» YOUR GOAL
Every line of the following records that includes "dropdown" should be copied.

» RECORDS FOR THE TASK
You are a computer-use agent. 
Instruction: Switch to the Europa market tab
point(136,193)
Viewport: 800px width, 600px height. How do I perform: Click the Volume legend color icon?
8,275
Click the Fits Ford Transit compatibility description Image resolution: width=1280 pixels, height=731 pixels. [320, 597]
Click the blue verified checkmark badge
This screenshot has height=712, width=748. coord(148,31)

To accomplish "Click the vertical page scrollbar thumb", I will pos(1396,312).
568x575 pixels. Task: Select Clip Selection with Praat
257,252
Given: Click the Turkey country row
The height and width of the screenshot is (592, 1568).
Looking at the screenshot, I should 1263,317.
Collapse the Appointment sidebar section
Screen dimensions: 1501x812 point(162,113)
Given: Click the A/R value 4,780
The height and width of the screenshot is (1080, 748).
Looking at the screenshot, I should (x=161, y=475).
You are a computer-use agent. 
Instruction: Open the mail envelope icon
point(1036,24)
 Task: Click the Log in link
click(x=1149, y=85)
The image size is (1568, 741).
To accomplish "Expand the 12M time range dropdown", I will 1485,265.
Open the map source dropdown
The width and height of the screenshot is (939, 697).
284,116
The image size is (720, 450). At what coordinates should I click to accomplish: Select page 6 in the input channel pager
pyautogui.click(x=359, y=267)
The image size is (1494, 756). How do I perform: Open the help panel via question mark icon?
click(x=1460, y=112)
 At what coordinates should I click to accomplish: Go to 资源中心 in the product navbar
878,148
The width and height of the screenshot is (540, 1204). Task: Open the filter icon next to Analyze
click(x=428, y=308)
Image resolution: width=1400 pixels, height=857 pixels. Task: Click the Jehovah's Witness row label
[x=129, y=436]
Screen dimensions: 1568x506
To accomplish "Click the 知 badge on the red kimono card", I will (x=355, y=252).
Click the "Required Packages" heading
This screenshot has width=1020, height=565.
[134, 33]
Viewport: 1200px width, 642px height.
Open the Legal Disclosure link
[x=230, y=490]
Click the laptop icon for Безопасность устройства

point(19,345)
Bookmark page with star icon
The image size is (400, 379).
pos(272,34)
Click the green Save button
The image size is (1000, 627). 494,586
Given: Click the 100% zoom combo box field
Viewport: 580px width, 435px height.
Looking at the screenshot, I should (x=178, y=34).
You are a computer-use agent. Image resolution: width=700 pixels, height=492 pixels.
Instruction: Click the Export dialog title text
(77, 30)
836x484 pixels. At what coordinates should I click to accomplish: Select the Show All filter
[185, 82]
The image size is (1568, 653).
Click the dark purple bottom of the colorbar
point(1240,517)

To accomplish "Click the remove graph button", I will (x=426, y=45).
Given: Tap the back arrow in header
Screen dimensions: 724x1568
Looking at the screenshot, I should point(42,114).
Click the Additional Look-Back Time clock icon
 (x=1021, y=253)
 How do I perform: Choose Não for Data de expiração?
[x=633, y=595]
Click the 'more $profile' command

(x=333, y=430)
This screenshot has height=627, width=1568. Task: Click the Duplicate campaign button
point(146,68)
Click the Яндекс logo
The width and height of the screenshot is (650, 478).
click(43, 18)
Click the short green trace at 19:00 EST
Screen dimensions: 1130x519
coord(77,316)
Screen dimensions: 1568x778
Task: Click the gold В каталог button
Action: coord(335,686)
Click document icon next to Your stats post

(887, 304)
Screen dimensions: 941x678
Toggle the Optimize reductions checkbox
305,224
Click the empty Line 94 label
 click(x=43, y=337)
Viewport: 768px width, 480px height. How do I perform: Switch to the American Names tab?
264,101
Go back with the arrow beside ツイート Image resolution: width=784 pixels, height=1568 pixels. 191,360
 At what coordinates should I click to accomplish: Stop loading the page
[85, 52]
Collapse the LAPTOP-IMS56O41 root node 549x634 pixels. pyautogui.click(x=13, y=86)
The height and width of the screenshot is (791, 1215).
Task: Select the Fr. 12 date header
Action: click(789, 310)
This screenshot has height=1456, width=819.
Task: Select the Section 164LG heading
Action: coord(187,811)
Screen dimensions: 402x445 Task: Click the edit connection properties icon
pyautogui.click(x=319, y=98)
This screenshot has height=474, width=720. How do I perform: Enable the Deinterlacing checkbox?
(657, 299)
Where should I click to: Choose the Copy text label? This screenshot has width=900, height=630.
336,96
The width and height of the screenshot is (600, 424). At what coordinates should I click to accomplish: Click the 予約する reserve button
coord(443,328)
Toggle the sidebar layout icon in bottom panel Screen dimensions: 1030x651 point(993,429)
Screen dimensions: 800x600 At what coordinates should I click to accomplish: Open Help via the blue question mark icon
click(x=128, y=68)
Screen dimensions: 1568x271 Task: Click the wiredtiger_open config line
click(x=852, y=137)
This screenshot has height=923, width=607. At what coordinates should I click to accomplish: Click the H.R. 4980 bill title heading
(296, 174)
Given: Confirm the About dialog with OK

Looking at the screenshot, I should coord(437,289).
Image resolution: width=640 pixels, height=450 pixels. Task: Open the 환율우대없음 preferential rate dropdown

» FINISHED TASK
To accomplish "Expand the 12M time range dropdown", I will 1485,265.
Open the map source dropdown
Image resolution: width=640 pixels, height=450 pixels. Task: Open the 환율우대없음 preferential rate dropdown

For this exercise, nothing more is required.